Assignment: Print the data exactly. Omit the pictures.

━━━━━ Material to process ━━━━━

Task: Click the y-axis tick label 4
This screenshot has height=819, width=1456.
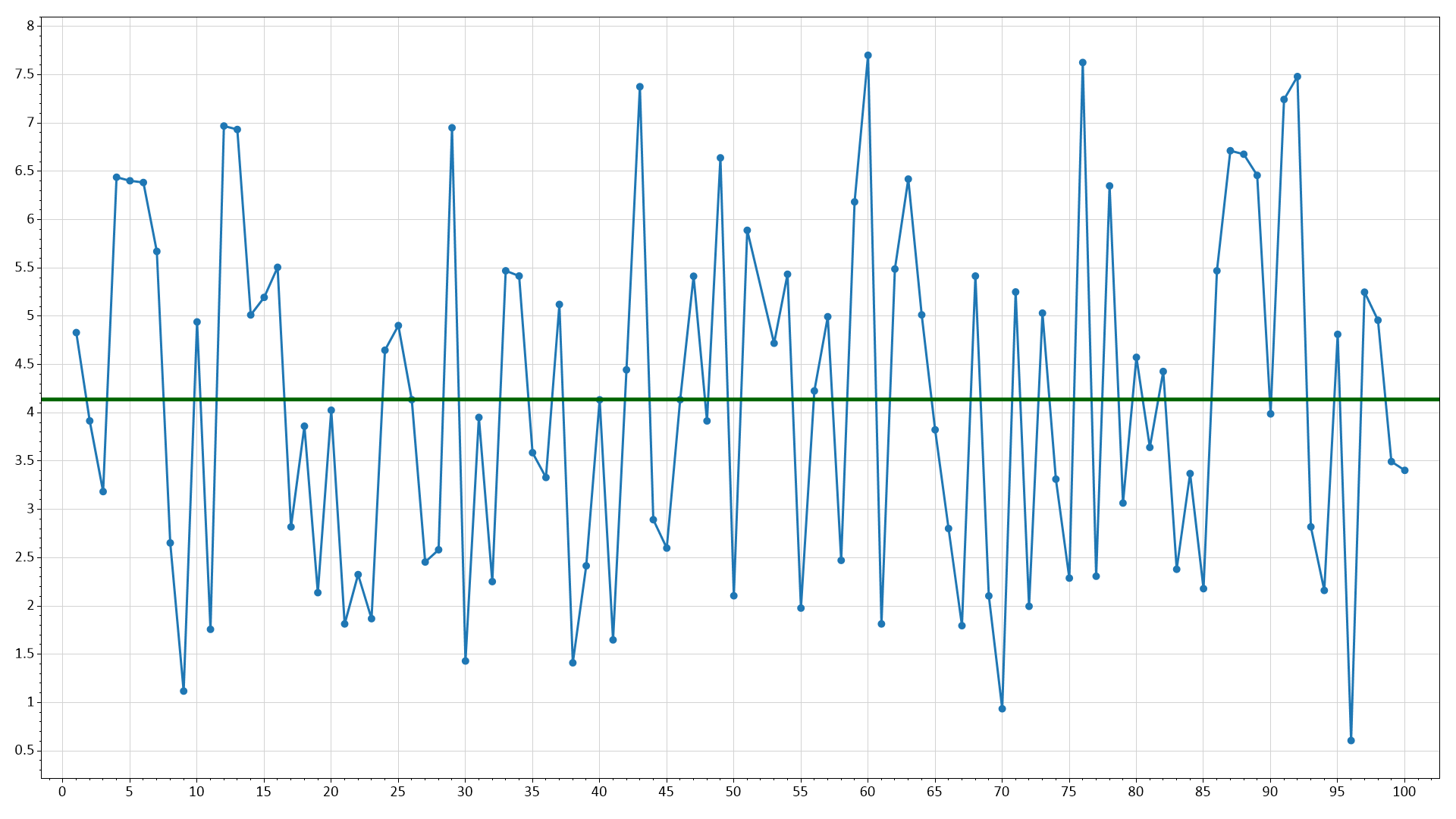Action: point(30,413)
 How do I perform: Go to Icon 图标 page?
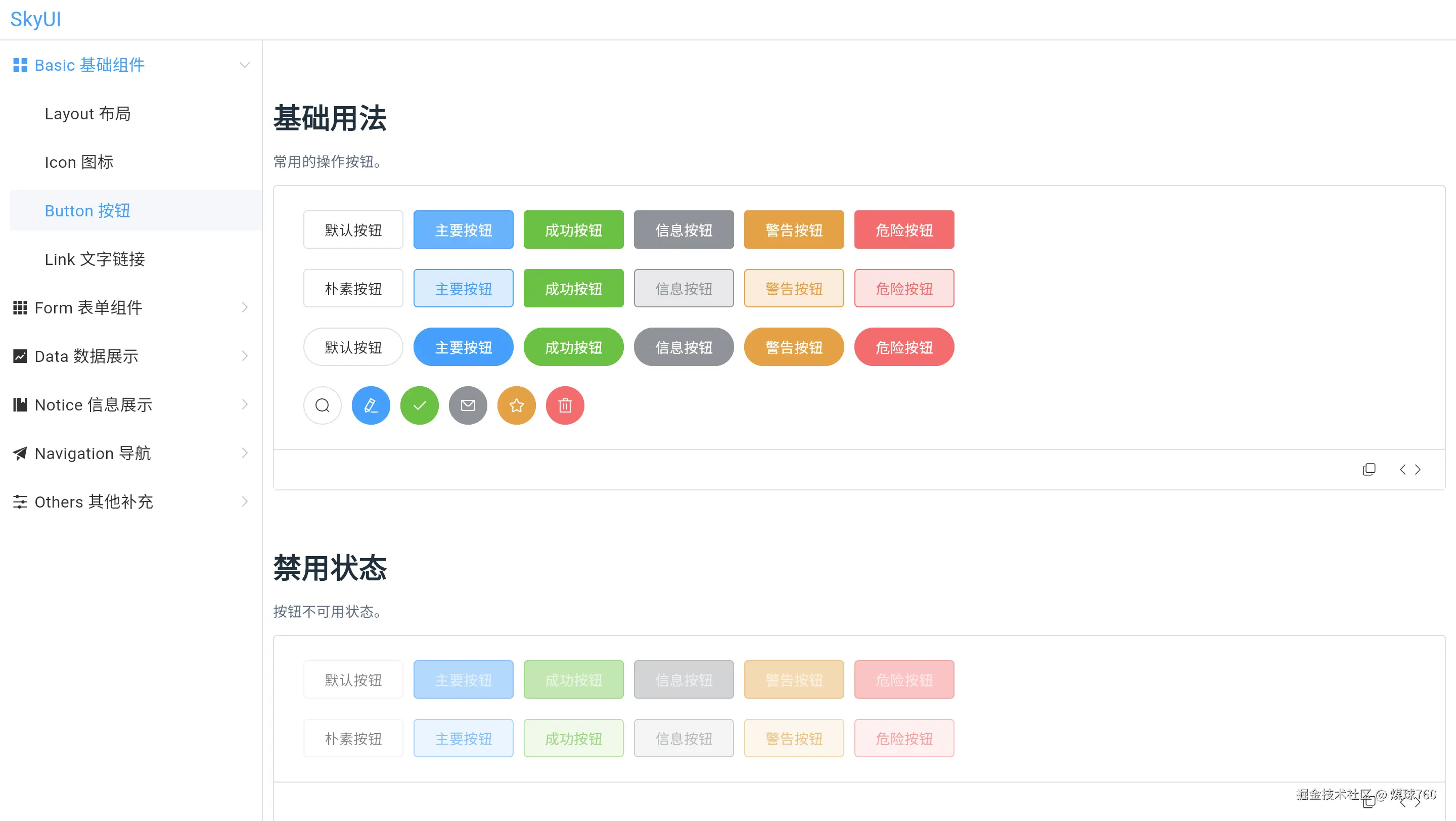click(x=79, y=162)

━━━━━

Solution for this task:
Task: Click the y-axis tick label 4
This screenshot has height=819, width=1456.
Action: point(30,413)
 How do I perform: Go to Icon 图标 page?
click(x=79, y=162)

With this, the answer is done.